• _Exercise inputs_:
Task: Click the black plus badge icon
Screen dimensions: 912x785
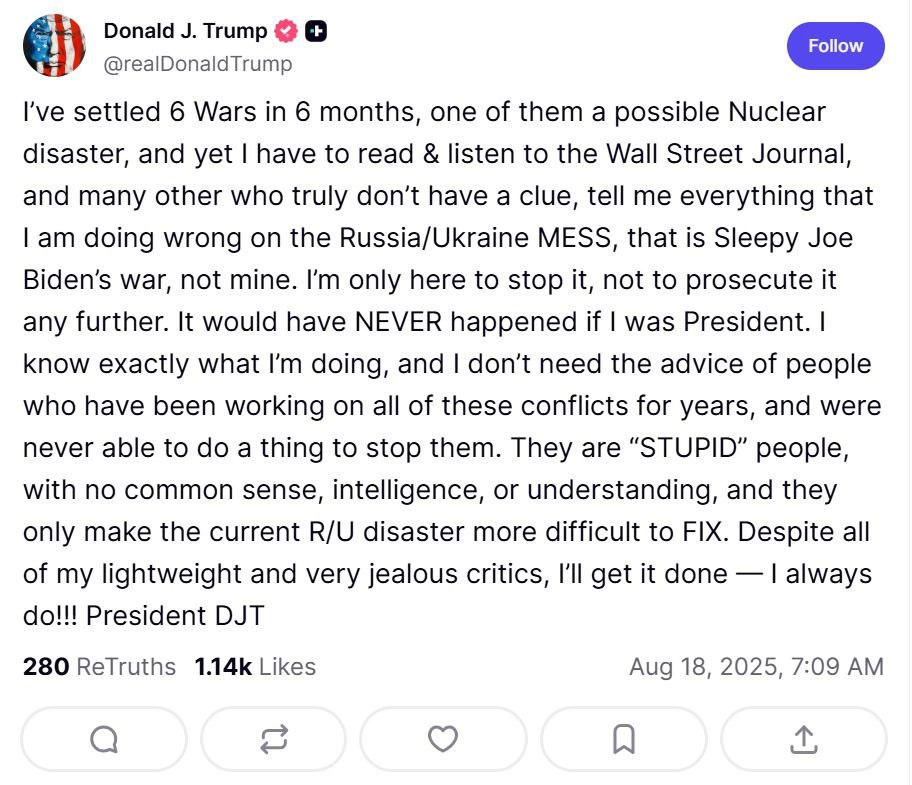Action: (316, 31)
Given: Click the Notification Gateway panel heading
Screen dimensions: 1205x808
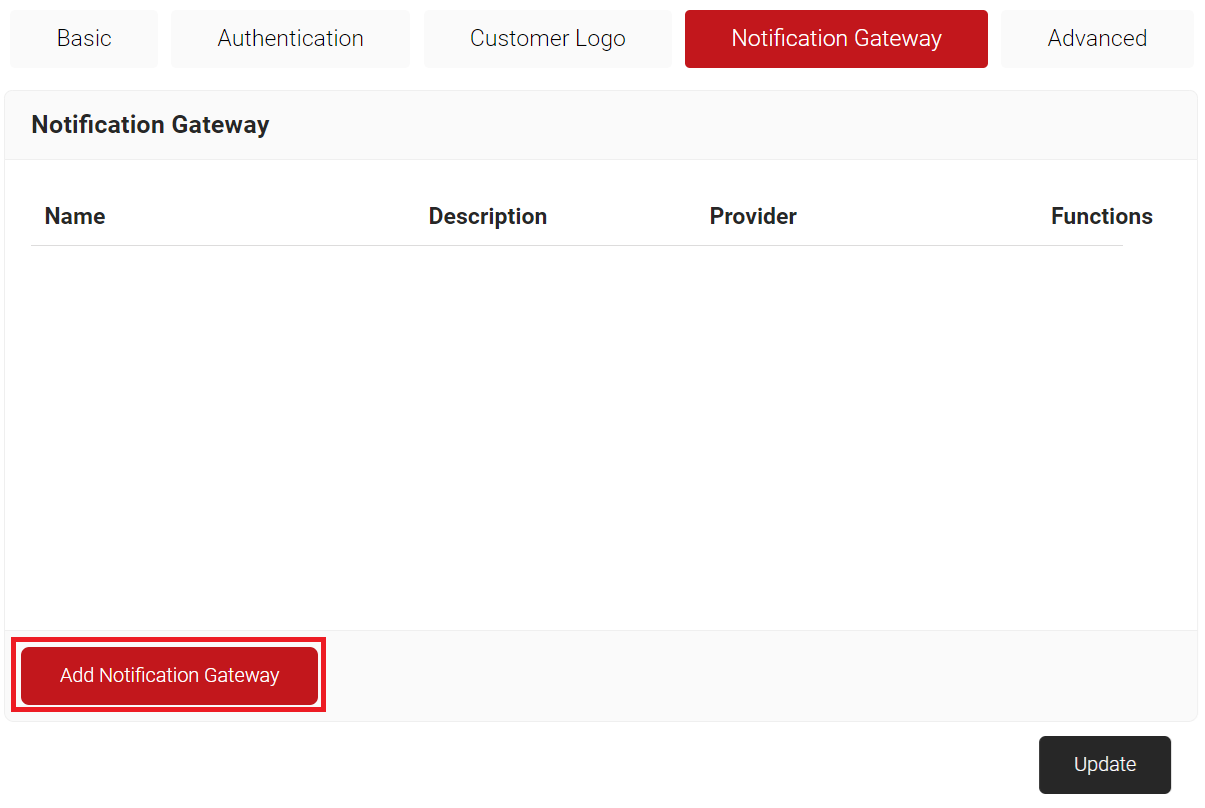Looking at the screenshot, I should 150,125.
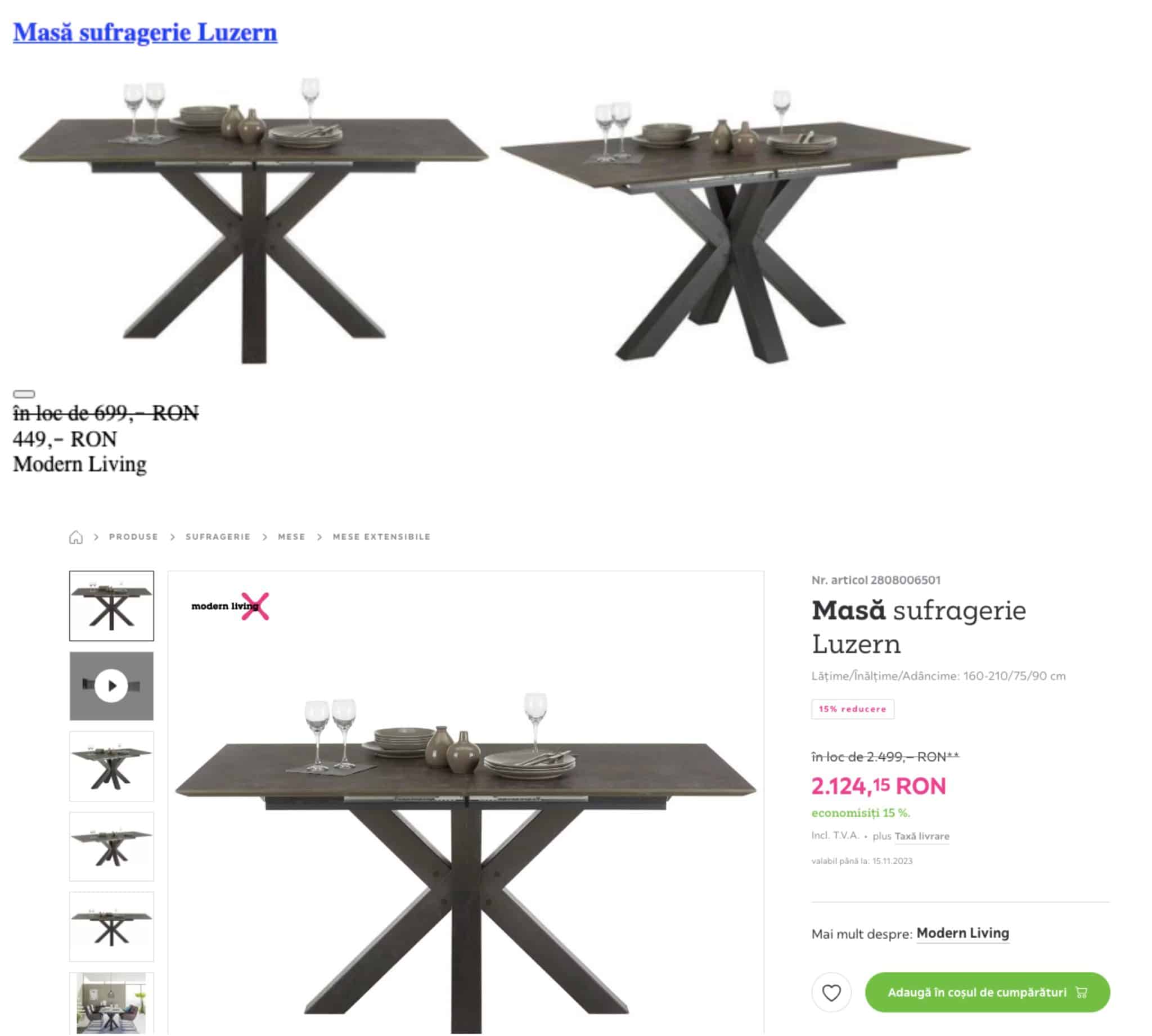Play the product video thumbnail
1152x1036 pixels.
pyautogui.click(x=111, y=686)
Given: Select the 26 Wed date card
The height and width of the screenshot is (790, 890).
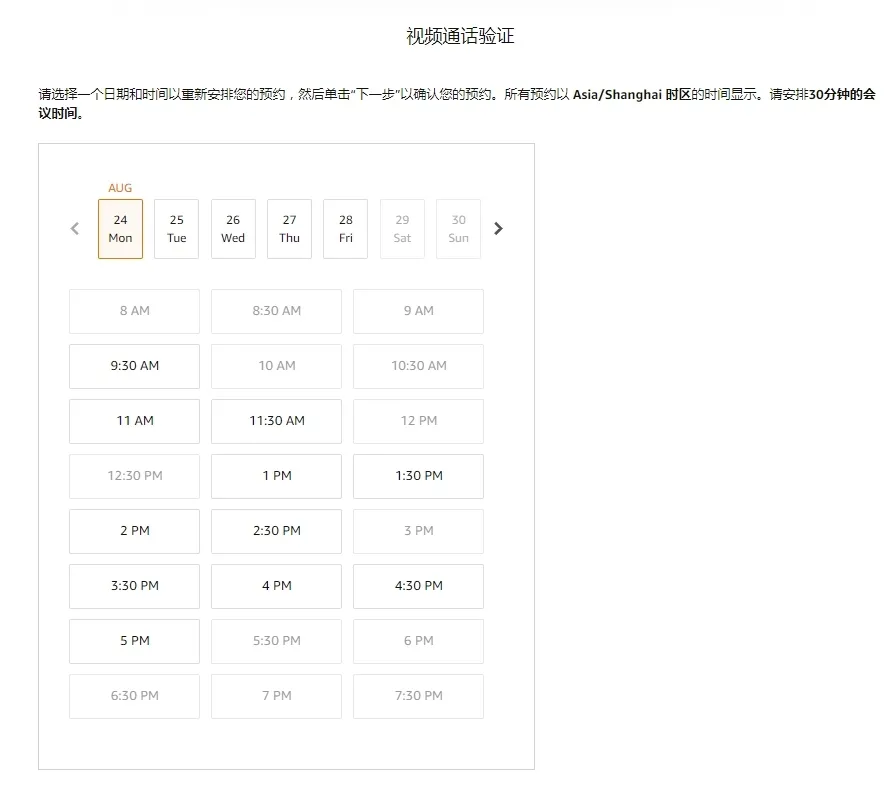Looking at the screenshot, I should [x=233, y=228].
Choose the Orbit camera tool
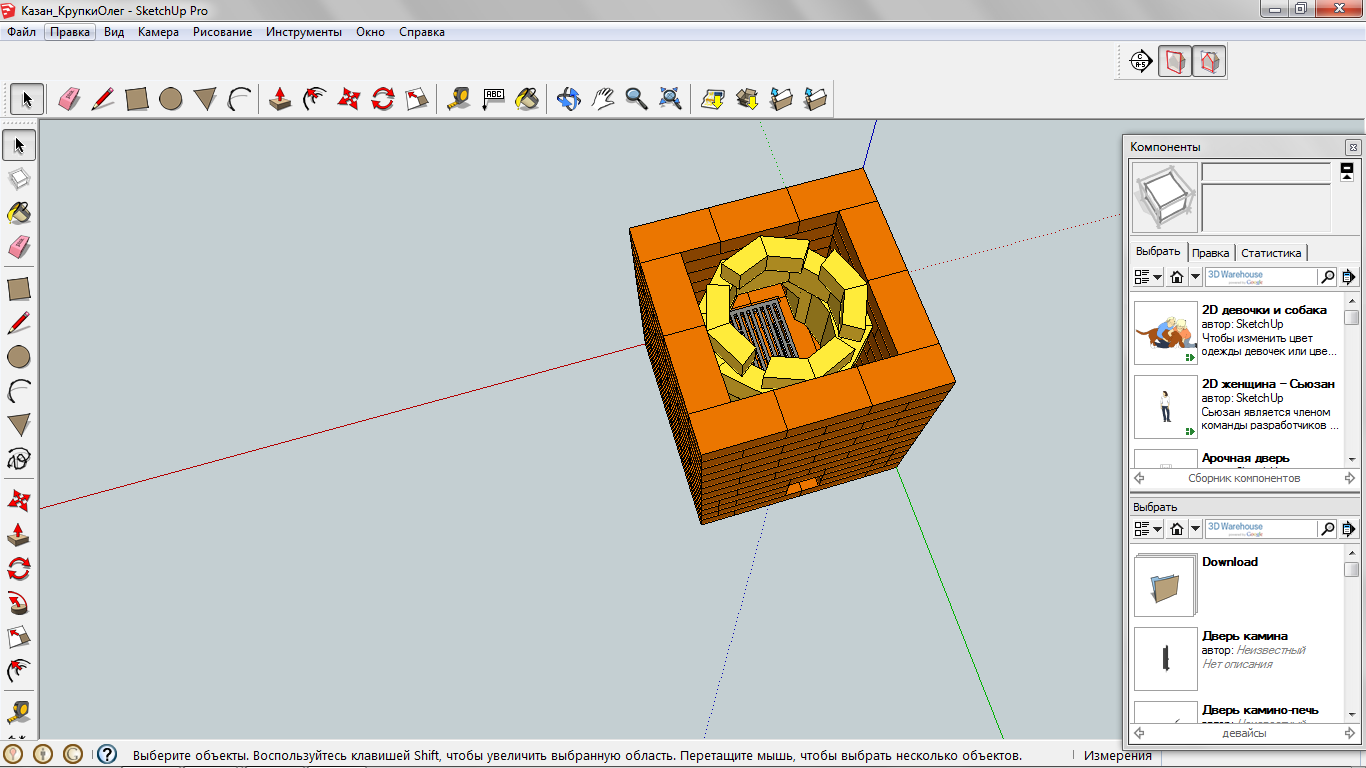The image size is (1366, 768). click(568, 98)
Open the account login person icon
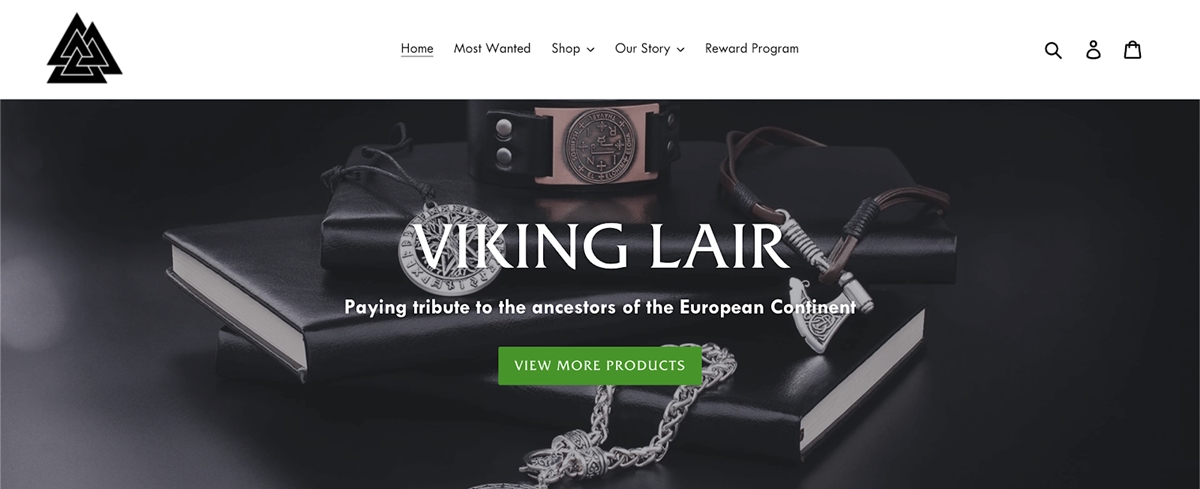The height and width of the screenshot is (489, 1200). point(1093,49)
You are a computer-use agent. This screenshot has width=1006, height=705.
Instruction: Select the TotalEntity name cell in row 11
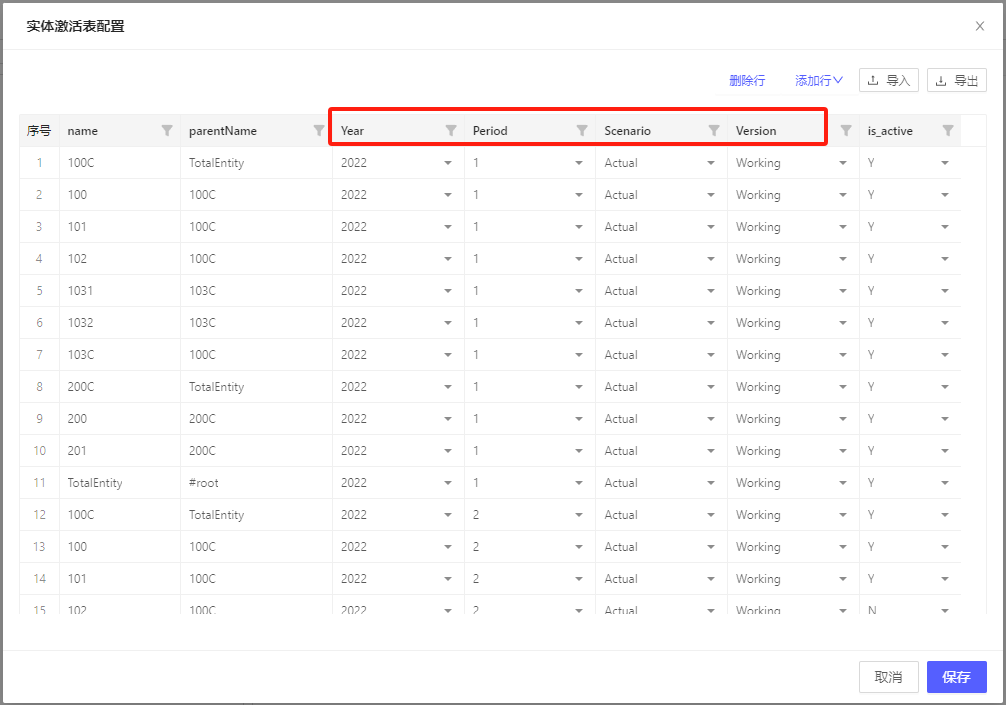click(x=96, y=483)
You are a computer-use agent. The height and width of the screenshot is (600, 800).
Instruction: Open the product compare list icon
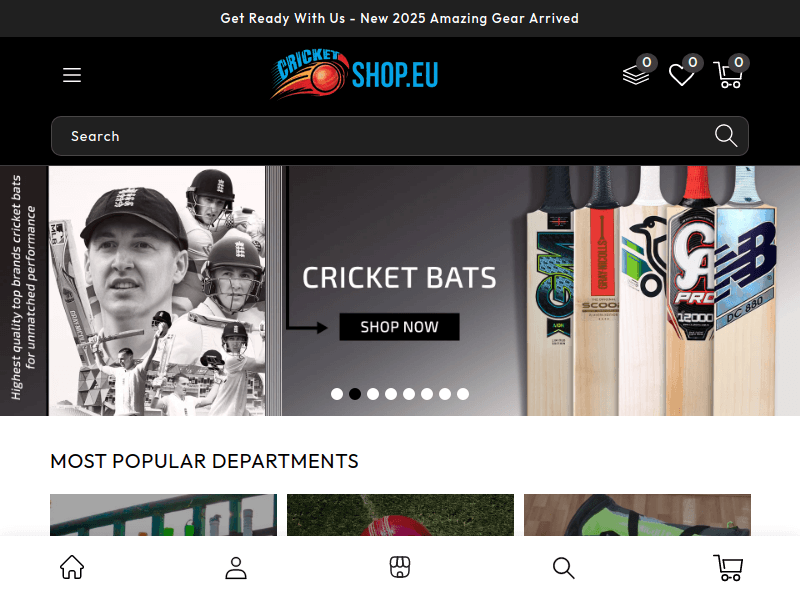point(635,77)
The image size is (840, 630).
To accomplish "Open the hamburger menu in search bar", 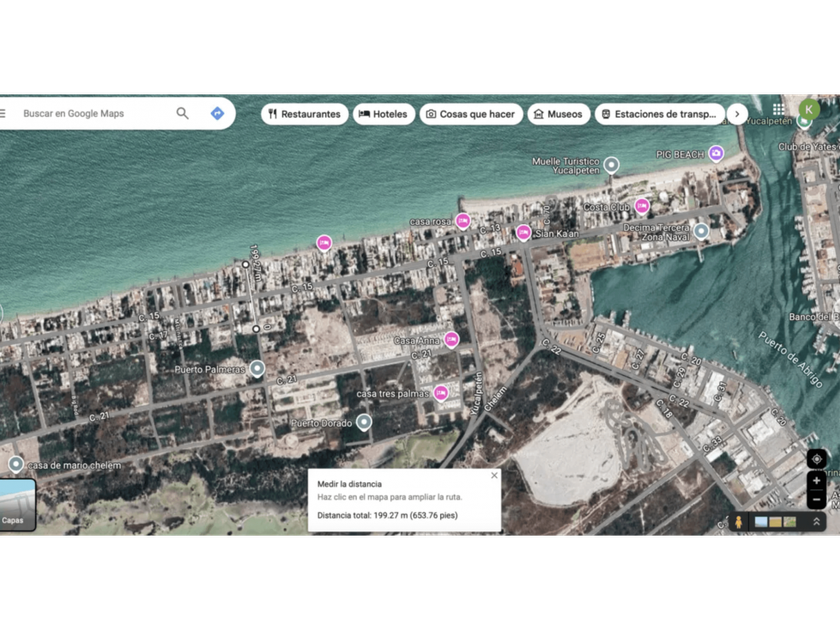I will point(3,114).
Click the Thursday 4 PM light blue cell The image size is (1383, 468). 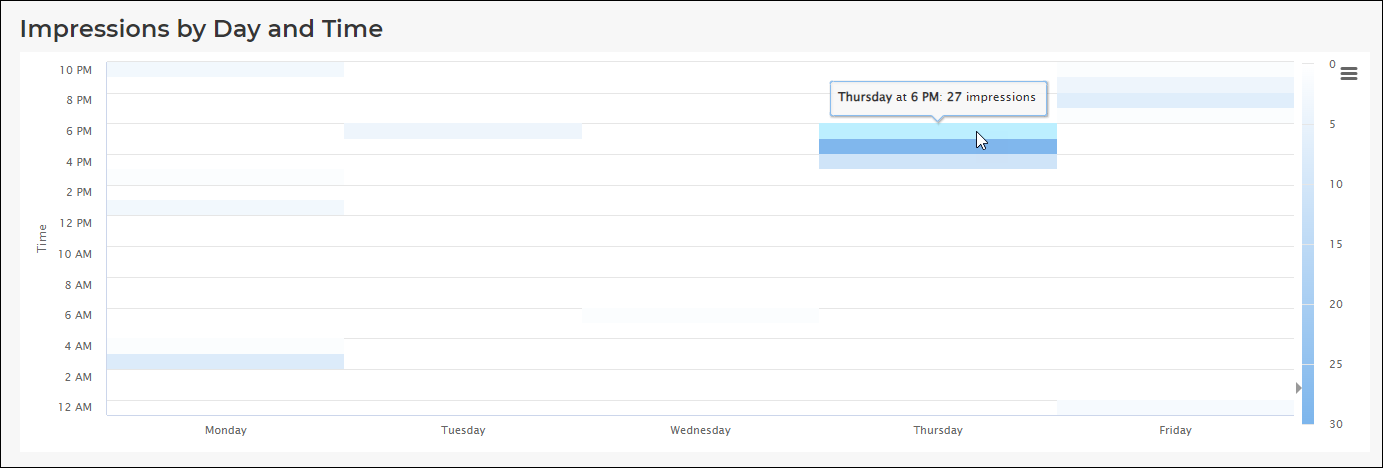[938, 162]
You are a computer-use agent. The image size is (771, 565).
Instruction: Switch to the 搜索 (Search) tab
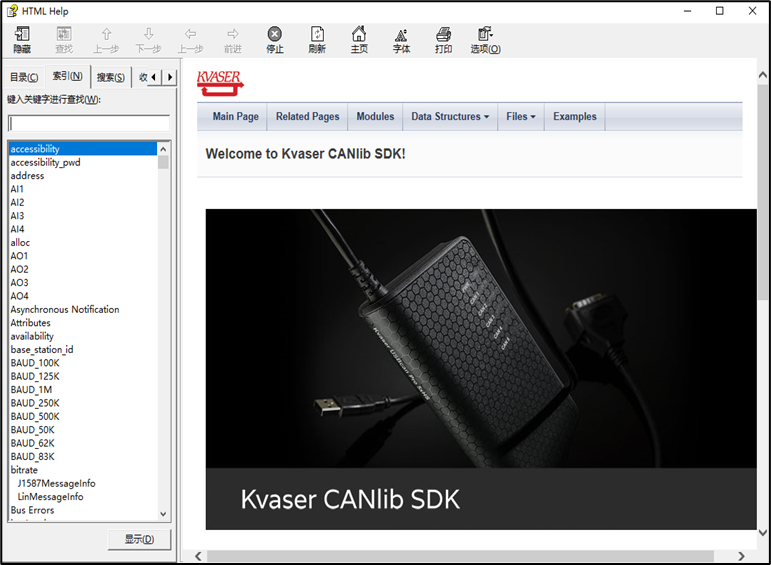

• _Exercise instructions_:
Using the data above, return the lines from the one holding "Screen dimensions: 1205x808" through the one holding "You are a computer-use agent. This" exactly, but not the pictures.

• _Task response_:
Screen dimensions: 1205x808
Looking at the screenshot, I should 150,125.
Play the product video thumbnail
1152x1036 pixels.
pyautogui.click(x=111, y=686)
Given: Select the 26 Wed date card
The height and width of the screenshot is (790, 890).
Looking at the screenshot, I should [x=233, y=228].
Choose the Orbit camera tool
The image size is (1366, 768). click(568, 98)
Open the account login person icon
The height and width of the screenshot is (489, 1200). point(1093,49)
You are a computer-use agent. This screenshot has width=1006, height=705.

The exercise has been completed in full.